No supe qué decirle. Sentí rabia contra el mundo, contra mi padre ausente, contra la enfermedad de mamá, contra la pobreza que nos robaba hasta los sueños.
Esa noche discutí con Valeria hasta quedarnos sin voz. Ella me acusó de egoísta; yo le grité que estaba cansada de cargar con todo.
Mamá nos escuchó desde su cama y lloró en silencio. Samuel se tapó los oídos para no oírnos pelear.
Al día siguiente, mamá empeoró. Llamé a Julián sin pensarlo dos veces.
—Necesito tu ayuda— le dije entre sollozos.
Él llegó en minutos y nos llevó al hospital en su moto desvencijada. Allí nos dijeron lo que temíamos: cáncer avanzado. Sin seguro médico ni recursos, solo quedaba esperar un milagro.
Julián no se fue de mi lado ni un segundo. Me abrazó cuando sentí que el mundo se desmoronaba.
—No estás sola— me susurró al oído.
Esa noche, mientras veía dormir a mamá conectada a tubos y máquinas viejas, entendí que mi vida nunca sería fácil ni justa. Pero también entendí que el amor verdadero es aquel que permanece cuando todo lo demás se derrumba.
Volvimos a casa con el corazón roto y los bolsillos vacíos. Valeria me abrazó por primera vez en meses y Samuel me regaló un dibujo de un ángel cuidando a una familia triste.

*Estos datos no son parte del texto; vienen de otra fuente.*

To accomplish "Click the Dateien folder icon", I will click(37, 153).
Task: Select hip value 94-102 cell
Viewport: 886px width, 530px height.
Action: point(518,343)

Julián siguió viniendo cada día, trayendo comida y esperanza. Mi madre empezó a aceptarlo poco a poco, viendo cómo se desvivía por nosotros.
Un día me miró con lágrimas en los ojos y me dijo:
—Tal vez él sea tu ángel guardián, mija.
Hoy mamá sigue luchando y yo sigo trabajando donde puedo. Julián está conmigo y juntos enfrentamos cada tormenta. A veces pienso en todo lo que perdí… pero también en todo lo que gané.
¿Hasta dónde llegarías tú por amor? ¿Qué harías si tu familia y tu corazón te piden caminos opuestos? A veces la vida nos obliga a elegir… pero quizás el verdadero milagro es no rendirse nunca.